So you’ve seen the name of my blog: Under the Green Fig Tree. Sounds cool, but what in heck’s name does it mean?
Well, here’s the thing, it comes from a passage in a book that changed my life a few years back. It’s one that I try to keep in mind when I’m at a crossroads, paralysed by the fear of making the wrong decision.
This life-changing, empowering, kick-you-up-the-arse passage comes from Sylvia Plath’s The Bell Jar – a beautiful, difficult, semi-autobiographical book about a young woman struggling with her sanity.
I’m not going to digress here into a biography of Plath; but I heartily recommend reading her if you haven’t already and reading her again if you have.
The passage (quoted in a minute) describes how the character, Esther Greenwood, is faced with tonnes of enticing possibilities:
monogamous wife and mother / poet / voyager / athlete / lover of many men
She envisions life as a green fig tree and each choice as a fig:
I saw myself sitting in the crotch of this fig tree, starving to death, just because I couldn’t make up my mind which of the figs I would choose. I wanted each and every one of them, but choosing one meant losing all the rest, and, as I sat there, unable to decide, the figs began to wrinkle and go black, and, one by one, they plopped to the ground at my feet.
Hell, that resonated with me a few years back as a thirty-something-year-old woman who was stuck between pursuing a career in academia and starting a family. I was so stuck in my dilemma that I would go round and round in circles in my head. Write pro and con lists. Argue with my husband. But I want children. But I want this career. But I can’t have both!
And so I chose neither for a long while…
Plath opened my eyes to the reality of my predicament. During the months and years I wasted in indecision my research had become outdated and my fertility was on the decline. If I wasn’t careful, these two figs would wrinkle and ‘plop to the ground at my feet’.
So I made my choice. And started on the road to this current life as a mother to two gorgeous (and exhausting) kids. I let the academia fig plop to the ground (or maybe someone else caught it?) It didn’t look like a good-eater to me anyway. I found my way as a copywriter, keeping my brain alive and earning my bread.
Recently I had to make another choice: again, it was between career and family. Seems to be a pattern there… And guess what? Family won again for me. But instead of letting the career fig wither and die, I’m searching out another one.
And it could just be this blog.
Perhaps it will allow me to be the mama I need to be while pursuing something my pre-maternal self also craves. Maybe I can sit under that green fig tree and gorge myself silly. I’m going to try because the alternative ain’t happening.

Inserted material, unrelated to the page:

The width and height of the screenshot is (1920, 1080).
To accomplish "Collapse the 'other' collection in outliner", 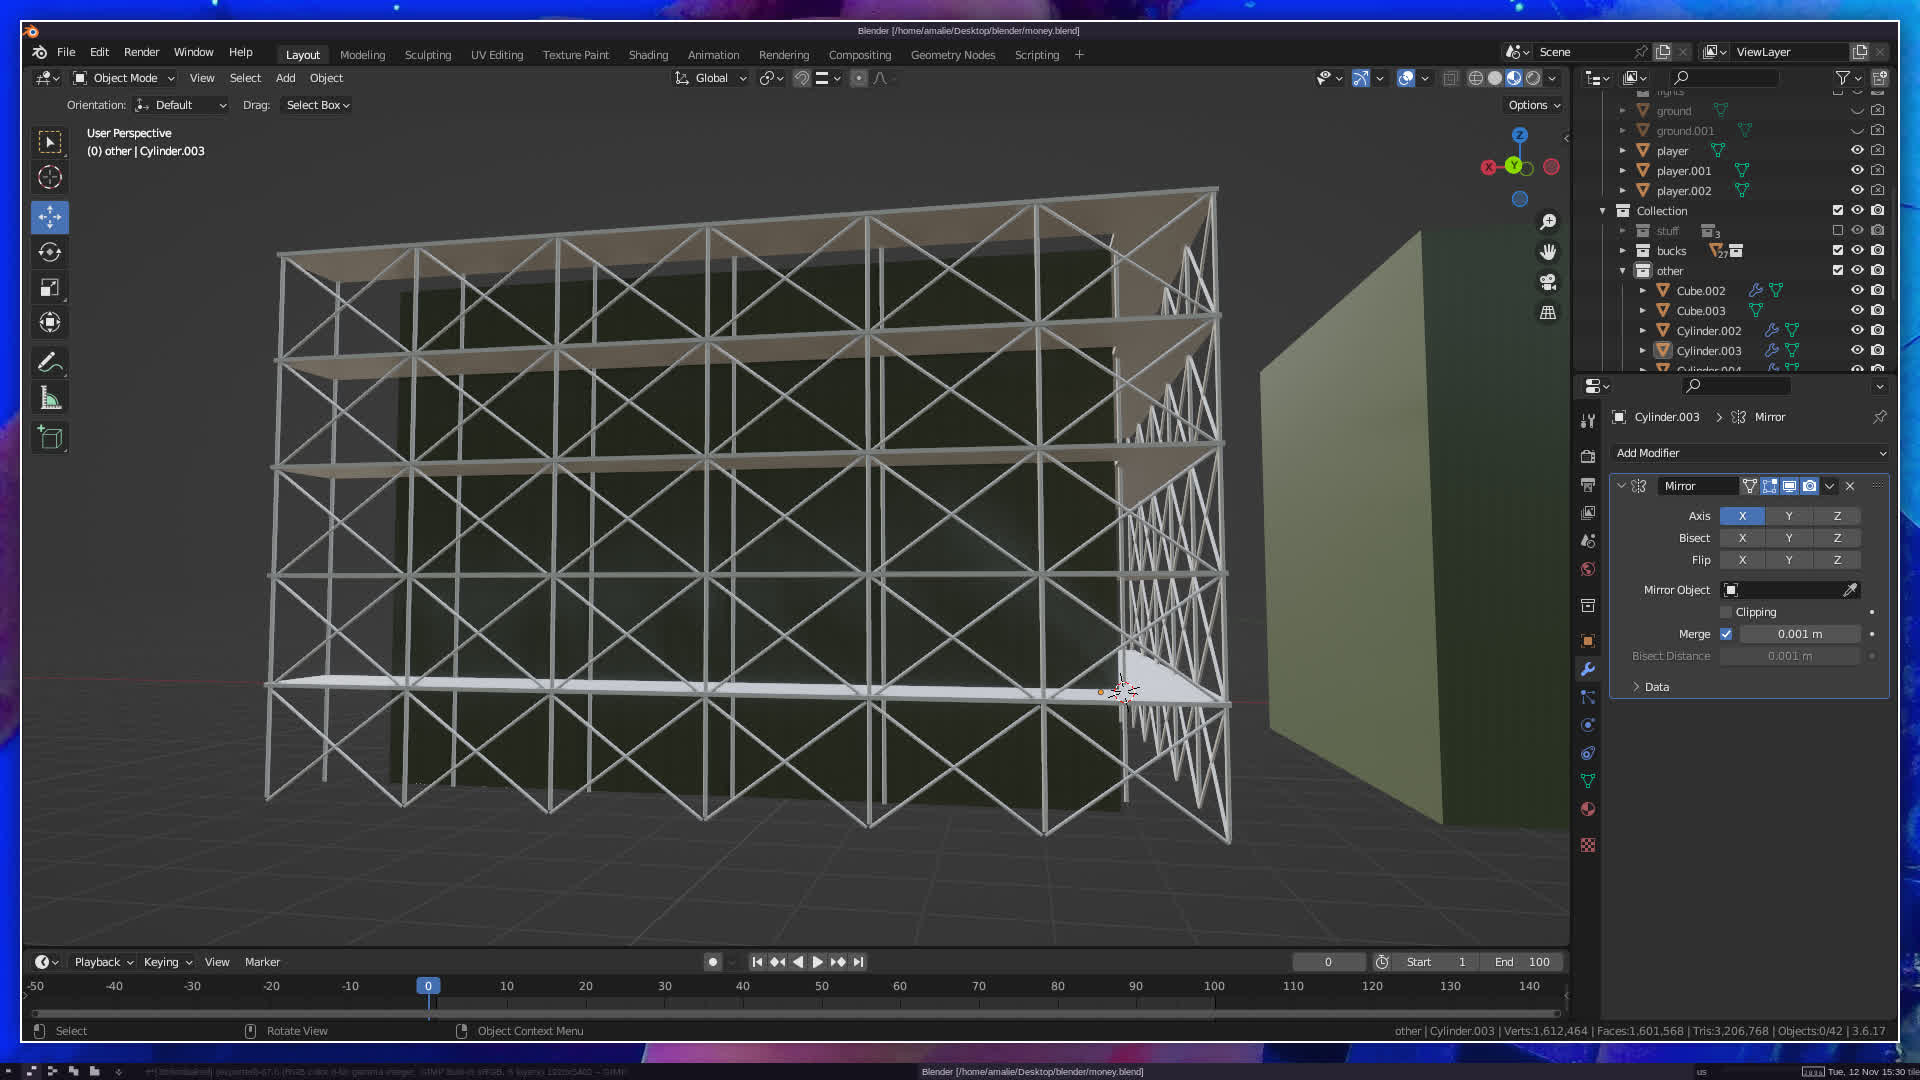I will [1623, 271].
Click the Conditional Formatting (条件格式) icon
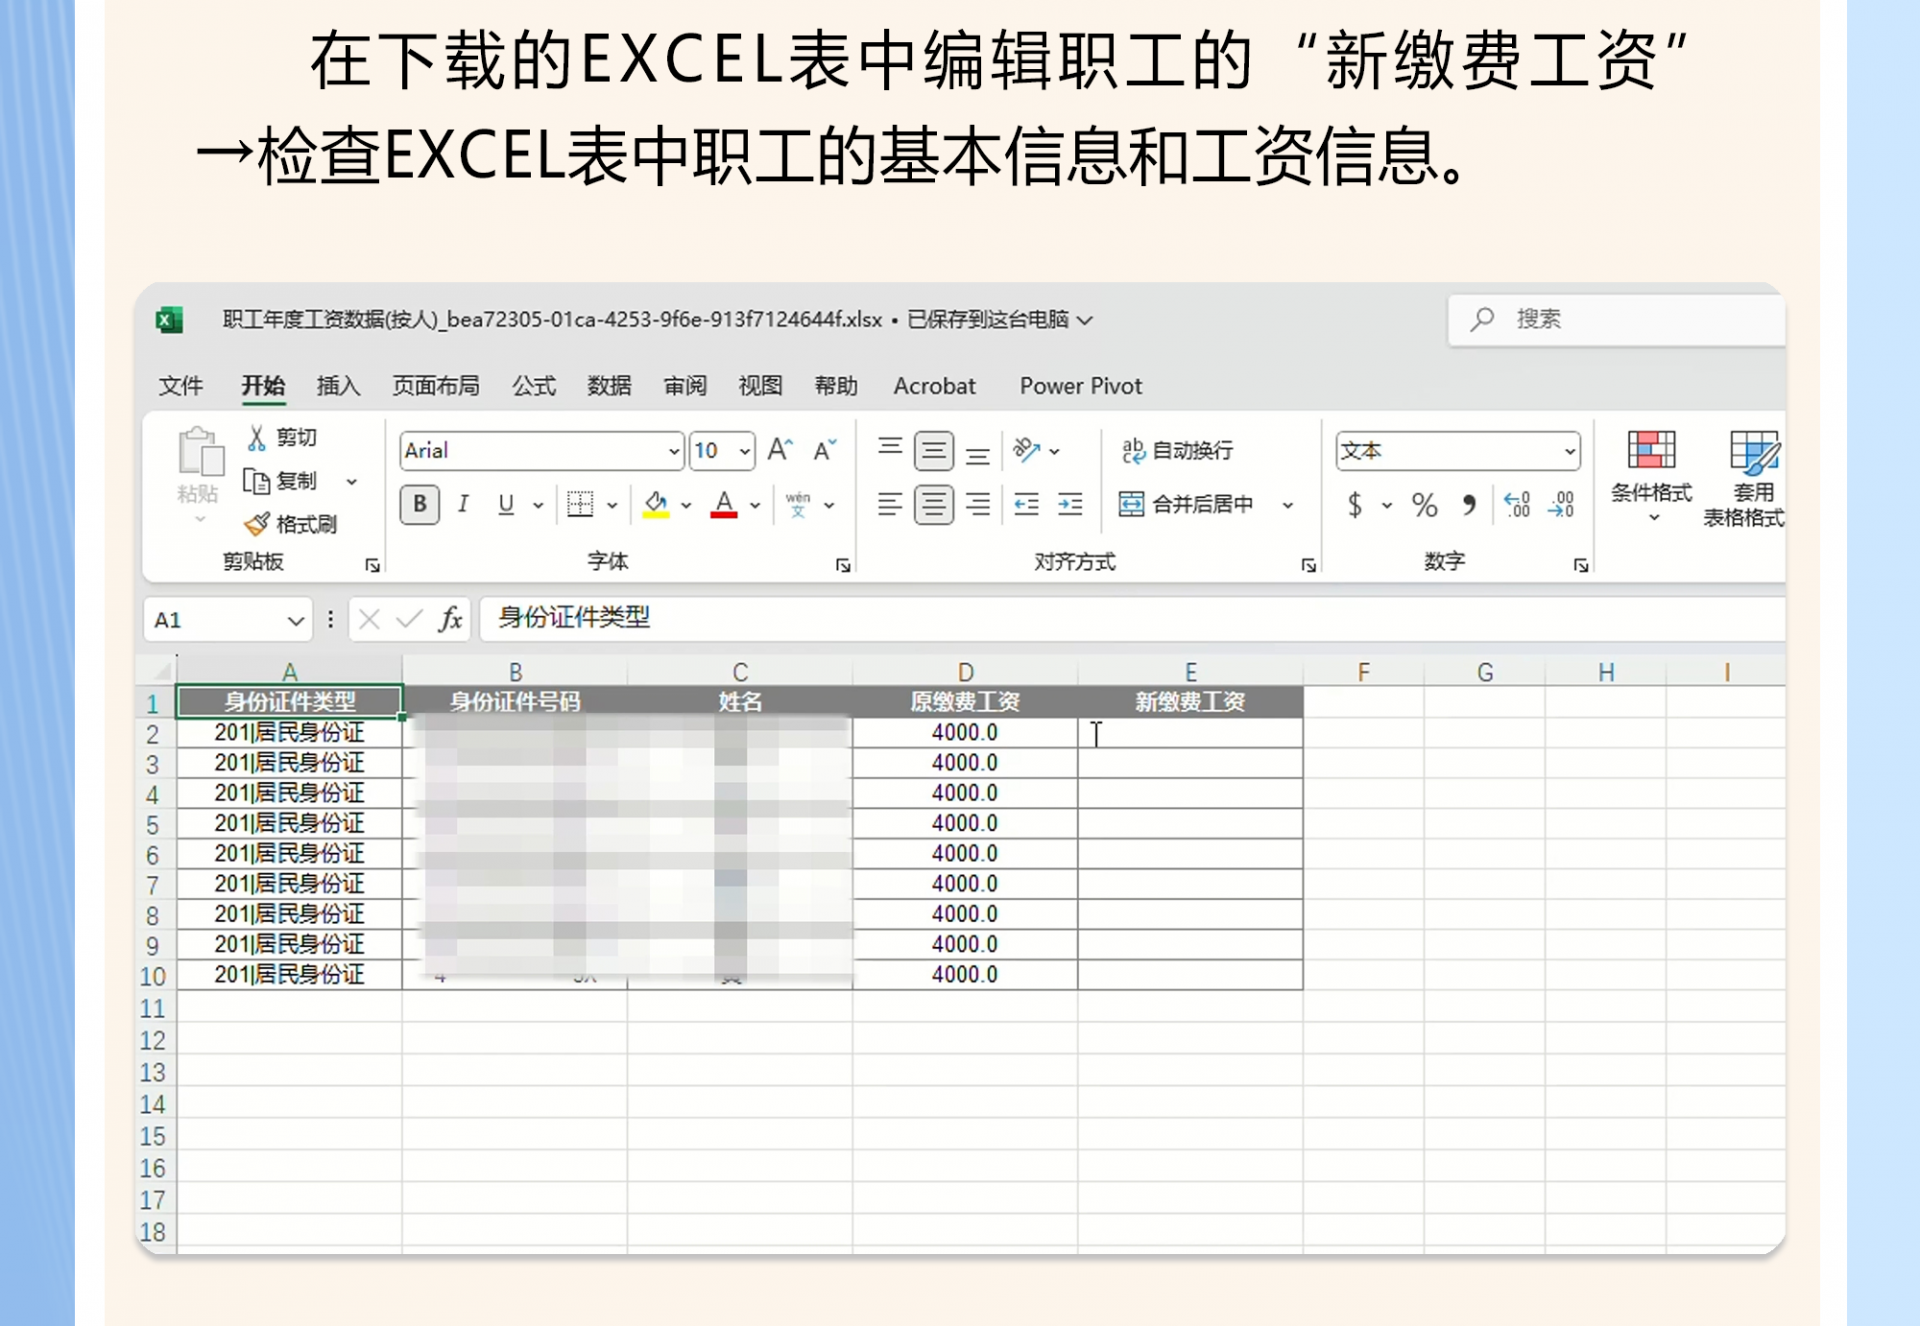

If you want to read more Plath, here’s that passage in full:
I saw my life branching out before me like the green fig tree in the story. From the tip of every branch, like a fat purple fig, a wonderful future beckoned and winked. One fig was a husband and a happy home and children, and another fig was a famous poet and another fig was a brilliant professor, and another fig was Ee Gee, the amazing editor, and another fig was Europe and Africa and South America, and another fig was Constantin and Socrates and Attila and a pack of other lovers with queer names and offbeat professions, and another fig was an Olympic lady crew champion, and beyond and above these figs were many more figs I couldn’t quite make out. I saw myself sitting in the crotch of this fig tree, starving to death, just because I couldn’t make up my mind which of the figs I would choose. I wanted each and every one of them, but choosing one meant losing all the rest, and, as I sat there, unable to decide, the figs began to wrinkle and go black, and, one by one, they plopped to the ground at my feet.